L’importanza della memoria deriva dal fatto che essa permette di collegare ogni evento attuale col passato e (data la relativa uniformità della natura) col futuro. Senza l’attività mnestica non vi sarebbe apprendimento e l’individuo sarebbe costretto  a reagire a una qualsiasi situazione come se essa si presentasse per la prima volta: la memoria, dunque, è una delle basi dell’adattamento.
Occorre precisare che nell’attività mnestica si trova qualcosa di più di una semplice registrazione di eventi: essi infatti vengono continuamente integrati, organizzati con altri eventi contemporanei o passati.
Lo sviluppo dell’attività mnestica avviene attraverso tre fasi:

  • la fissazione o apprendimento, durante la quale noi apprendiamo gli elementi stimolanti, o meglio le risposte che essi attivano;
  • la ritenzione, che si estende per un periodo di tempo più o meno lungo durante il quale ciò che è
    stato memorizzato va soggetto a modificazioni quantitative e qualitative;
  • la rievocazione o ricordo, nella quale i contenuti mnestici vengono riattivati spontaneamente o dietro ad unico sforzo volontario del soggetto.

Occorre sottolineare che questa distinzione in fasi è un artificio, perchè in realtà il processo  è unitario e non costituito da momenti distinti che si susseguono nel tempo.

– La fissazione o apprendimento –

Le variabili che influiscono sulla memorizzazione possono essere considerate rispetto:

al materiale da apprendere (alla sua quantità , alla sua natura, alla sua famigliarità e significatività)

alla modalità di apprendimento (organizzazione personale del materiale mediante accorgimenti che facilitano la memorizzazione)

alle condizioni soggettive di chi deve memorizzare e sono le variabili più importanti, che interferiscono anche sulle altre fasi, quella di ritenzione e di rievocazione o ricordo.

È infatti chiaro che di fronte a un compito da memorizzare si possono assumere diversi atteggiamenti poichè entrano in gioco fattori personali come la motivazione, l’interesse e le reazioni emotive.
Così si può assumere un atteggiamento passivo, che può arrivare fino al rifiuto se il compito da apprendere può sembrare assurdo o barboso; o un atteggiamento positivo, mosso per esempio dal desiderio di compiacere qualcuno, dall’aspettarsi una valutazione delle proprie capacità o magari solo per sbarazzarsene il prima possibile.

Un atteggiamento tipico è lo stato di ansia che può accompagnare un processo di apprendimento.
Nell’esperienza quotidiana è possibile vedere quanto spesso le prestazioni di una persona possono subire l’influenza di uno stato di tensione ansiosa; a volte l’ansia (specie se eccessiva) è accompagnata da una caduta del rendimento, altre volte a un suo incremento.

Anche l’interruzione di un compito, prima che questo sia completato può facilitare il ricordo, per il persistere della tensione messa in atto nel processo di apprendimento, mantenendo così vive le tracce mnemoniche già fissate.

È stato osservato un apprendimento più lento e un oblio più rapido quando il contenuto del compito urta gli atteggiamenti o le convinzioni di chi è tenuto a svolgerlo.

Ugualmente non si può dimenticare il ruolo sostenuto dall’interesse, che determina in gran misura l’efficacia dell’apprendimento perchè implica e mantiene un atteggiamento positivo nei confronti del compito.

____

» CONSEGNE DI LAVORO
1. Traduci in inglese questa frase del brano sulla memoria: "È stato osservato un apprendimento più lento e un oblio più rapido quando il contenuto del compito urta gli atteggiamenti o le convinzioni di chi è tenuto a svolgerlo."
2. Secondo il brano, quali sono le tre fasi attraverso cui avviene lo sviluppo dell'attività mnestica?
Basati soltanto sul brano per lo svolgimento.

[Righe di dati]
____

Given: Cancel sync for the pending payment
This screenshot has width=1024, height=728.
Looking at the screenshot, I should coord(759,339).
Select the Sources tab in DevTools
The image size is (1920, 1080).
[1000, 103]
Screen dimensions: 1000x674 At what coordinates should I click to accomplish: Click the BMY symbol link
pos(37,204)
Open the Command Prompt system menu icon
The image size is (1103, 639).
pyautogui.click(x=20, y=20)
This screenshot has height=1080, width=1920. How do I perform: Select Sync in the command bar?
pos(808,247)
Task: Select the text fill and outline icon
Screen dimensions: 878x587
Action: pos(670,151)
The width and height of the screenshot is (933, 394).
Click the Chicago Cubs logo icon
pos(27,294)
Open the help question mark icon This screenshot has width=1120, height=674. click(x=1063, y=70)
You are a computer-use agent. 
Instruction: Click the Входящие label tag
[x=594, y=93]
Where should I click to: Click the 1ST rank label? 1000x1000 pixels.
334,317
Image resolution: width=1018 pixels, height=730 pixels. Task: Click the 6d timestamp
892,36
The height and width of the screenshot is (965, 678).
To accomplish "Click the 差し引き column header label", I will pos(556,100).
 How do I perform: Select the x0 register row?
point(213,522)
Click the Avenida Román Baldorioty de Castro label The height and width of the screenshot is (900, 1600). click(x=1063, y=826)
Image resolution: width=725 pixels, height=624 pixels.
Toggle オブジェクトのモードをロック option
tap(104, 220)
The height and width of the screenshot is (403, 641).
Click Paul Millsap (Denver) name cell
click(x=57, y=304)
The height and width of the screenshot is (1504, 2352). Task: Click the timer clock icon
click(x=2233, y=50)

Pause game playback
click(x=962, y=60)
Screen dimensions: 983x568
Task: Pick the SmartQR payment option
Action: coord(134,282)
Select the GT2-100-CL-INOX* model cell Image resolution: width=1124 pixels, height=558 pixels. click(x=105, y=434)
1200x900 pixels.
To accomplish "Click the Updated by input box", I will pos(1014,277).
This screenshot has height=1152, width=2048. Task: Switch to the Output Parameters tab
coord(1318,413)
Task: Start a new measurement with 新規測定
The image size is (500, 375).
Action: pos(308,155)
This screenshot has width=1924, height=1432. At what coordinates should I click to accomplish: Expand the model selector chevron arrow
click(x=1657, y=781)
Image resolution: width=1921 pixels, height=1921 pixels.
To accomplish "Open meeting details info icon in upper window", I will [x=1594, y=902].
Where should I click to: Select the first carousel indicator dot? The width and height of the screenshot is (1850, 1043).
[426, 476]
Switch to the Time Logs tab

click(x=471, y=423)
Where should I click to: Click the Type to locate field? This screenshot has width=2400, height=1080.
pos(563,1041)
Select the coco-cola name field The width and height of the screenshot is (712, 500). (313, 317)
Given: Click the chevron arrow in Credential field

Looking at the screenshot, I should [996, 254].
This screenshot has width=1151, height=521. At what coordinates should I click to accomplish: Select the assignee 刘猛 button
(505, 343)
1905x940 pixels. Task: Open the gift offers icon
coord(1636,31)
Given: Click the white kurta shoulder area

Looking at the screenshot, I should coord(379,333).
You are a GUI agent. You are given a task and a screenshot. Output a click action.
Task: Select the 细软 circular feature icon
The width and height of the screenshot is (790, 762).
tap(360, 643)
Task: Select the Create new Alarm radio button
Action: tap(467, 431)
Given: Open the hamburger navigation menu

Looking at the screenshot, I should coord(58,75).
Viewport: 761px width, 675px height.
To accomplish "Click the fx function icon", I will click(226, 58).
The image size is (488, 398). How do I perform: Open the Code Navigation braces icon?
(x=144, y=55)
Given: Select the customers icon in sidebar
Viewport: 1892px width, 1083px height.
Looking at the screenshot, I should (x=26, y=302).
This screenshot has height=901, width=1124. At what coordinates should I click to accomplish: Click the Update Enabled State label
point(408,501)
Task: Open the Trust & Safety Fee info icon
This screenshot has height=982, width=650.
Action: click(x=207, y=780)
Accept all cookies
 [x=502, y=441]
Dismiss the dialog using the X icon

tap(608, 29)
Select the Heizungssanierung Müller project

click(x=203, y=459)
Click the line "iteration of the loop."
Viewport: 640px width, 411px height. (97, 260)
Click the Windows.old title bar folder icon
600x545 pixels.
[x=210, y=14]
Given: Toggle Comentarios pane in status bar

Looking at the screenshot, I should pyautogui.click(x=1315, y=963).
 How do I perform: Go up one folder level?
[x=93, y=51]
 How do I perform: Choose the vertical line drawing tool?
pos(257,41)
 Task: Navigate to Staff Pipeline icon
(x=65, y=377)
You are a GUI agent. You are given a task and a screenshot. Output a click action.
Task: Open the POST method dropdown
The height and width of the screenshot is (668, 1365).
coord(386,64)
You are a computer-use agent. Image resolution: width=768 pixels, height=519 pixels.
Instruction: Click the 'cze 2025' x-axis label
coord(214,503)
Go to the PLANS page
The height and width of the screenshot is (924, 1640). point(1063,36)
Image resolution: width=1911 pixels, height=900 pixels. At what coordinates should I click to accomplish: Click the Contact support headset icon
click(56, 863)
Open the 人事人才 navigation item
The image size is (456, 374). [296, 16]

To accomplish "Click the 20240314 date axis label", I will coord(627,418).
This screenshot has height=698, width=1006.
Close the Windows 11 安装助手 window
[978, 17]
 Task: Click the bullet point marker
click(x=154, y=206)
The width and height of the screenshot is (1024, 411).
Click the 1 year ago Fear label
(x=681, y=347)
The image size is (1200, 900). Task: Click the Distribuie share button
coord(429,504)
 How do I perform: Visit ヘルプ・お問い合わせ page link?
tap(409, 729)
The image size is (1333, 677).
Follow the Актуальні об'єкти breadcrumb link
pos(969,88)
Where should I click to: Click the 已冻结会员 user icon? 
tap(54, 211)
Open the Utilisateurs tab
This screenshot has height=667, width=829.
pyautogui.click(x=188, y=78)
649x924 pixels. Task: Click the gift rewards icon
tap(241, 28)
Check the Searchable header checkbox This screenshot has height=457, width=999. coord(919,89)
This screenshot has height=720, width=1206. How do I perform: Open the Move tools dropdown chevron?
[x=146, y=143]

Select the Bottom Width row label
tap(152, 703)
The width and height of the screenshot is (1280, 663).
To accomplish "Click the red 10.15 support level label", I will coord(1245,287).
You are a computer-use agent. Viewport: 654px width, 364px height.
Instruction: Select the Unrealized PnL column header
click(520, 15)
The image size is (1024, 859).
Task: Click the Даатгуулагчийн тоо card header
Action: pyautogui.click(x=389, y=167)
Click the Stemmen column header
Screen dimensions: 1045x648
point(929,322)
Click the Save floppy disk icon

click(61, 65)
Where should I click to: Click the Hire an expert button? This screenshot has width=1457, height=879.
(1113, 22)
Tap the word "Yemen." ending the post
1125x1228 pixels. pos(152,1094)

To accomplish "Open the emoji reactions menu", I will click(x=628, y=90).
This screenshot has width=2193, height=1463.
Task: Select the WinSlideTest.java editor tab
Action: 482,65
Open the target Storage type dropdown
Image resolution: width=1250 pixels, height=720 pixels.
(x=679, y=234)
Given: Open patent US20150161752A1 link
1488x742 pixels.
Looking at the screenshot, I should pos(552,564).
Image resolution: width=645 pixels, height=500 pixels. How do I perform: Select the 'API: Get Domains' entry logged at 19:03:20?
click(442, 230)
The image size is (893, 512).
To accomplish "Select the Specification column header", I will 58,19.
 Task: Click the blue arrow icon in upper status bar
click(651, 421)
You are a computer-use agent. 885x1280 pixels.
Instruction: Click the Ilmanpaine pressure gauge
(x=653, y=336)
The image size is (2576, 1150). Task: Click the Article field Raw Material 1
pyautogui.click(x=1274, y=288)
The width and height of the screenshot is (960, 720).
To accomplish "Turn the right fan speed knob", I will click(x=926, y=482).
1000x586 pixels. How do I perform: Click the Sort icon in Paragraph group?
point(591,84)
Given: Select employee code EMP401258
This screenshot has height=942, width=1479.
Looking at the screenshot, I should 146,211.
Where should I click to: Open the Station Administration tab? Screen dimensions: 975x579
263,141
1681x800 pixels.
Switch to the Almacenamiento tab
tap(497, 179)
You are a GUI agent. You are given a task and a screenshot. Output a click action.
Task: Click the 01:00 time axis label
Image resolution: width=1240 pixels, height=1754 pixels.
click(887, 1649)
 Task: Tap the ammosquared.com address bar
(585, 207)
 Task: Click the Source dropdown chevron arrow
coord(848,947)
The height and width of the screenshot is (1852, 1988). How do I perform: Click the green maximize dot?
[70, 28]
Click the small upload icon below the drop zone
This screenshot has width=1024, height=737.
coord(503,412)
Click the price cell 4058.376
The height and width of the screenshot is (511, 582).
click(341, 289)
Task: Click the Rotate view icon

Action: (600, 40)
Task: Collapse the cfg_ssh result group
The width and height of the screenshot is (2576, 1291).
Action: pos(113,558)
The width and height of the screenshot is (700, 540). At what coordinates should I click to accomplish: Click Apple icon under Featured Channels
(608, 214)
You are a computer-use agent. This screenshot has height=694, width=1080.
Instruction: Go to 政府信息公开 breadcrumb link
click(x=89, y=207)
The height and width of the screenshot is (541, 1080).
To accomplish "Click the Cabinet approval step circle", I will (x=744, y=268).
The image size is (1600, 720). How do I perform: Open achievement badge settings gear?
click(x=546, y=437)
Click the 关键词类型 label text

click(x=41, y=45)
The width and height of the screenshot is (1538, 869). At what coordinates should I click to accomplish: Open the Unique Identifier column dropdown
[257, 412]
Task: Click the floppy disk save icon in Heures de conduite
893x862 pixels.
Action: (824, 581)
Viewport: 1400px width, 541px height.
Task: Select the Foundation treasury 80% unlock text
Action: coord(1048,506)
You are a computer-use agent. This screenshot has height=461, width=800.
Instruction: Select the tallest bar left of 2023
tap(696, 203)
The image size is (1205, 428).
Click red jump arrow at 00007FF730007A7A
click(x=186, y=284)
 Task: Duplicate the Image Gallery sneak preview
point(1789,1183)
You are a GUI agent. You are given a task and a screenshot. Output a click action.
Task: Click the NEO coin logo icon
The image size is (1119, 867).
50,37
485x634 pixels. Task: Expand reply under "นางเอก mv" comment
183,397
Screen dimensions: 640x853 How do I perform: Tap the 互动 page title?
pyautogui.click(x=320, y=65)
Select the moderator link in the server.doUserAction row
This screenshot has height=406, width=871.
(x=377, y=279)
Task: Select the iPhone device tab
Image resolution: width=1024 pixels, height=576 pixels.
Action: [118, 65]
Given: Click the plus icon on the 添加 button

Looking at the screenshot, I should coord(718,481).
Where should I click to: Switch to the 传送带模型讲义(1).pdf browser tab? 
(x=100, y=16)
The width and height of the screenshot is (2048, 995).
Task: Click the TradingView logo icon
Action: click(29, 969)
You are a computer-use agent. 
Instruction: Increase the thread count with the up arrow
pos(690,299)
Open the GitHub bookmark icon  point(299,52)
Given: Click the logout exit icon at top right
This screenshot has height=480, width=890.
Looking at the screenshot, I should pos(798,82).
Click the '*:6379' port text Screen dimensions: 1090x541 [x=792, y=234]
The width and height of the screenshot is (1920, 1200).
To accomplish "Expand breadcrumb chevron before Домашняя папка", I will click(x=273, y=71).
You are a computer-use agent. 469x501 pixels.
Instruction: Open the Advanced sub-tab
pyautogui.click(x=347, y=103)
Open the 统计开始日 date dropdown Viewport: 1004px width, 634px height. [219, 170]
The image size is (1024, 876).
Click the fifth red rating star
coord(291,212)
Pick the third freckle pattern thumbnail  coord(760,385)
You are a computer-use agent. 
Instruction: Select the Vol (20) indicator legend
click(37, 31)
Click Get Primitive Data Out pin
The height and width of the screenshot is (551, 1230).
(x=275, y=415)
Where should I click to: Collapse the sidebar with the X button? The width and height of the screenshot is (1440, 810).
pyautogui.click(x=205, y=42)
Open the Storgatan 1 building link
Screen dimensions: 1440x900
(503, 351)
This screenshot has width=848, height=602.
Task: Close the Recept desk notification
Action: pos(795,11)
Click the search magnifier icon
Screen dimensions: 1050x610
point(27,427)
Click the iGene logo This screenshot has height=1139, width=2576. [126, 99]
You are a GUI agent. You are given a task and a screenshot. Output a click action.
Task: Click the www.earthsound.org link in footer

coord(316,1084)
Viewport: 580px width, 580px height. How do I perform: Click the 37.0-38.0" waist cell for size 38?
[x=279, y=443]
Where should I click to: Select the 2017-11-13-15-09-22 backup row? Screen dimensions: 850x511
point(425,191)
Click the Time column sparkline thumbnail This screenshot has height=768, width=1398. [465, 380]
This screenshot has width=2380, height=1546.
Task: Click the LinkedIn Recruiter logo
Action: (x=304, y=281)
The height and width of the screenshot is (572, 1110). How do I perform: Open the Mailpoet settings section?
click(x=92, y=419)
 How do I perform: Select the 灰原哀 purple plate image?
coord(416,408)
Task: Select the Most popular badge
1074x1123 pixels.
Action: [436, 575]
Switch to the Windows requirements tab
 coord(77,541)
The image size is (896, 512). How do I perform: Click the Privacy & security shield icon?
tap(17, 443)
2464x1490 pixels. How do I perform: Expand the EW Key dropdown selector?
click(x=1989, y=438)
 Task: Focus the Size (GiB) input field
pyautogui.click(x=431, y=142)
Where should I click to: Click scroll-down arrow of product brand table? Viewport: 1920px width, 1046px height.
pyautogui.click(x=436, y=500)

____

» RISULTATI
1. Slower learning and faster forgetting have been observed when the content of the task clashes with the attitudes or beliefs of the person required to carry it out.

2. La fissazione o apprendimento, la ritenzione e la rievocazione o ricordo.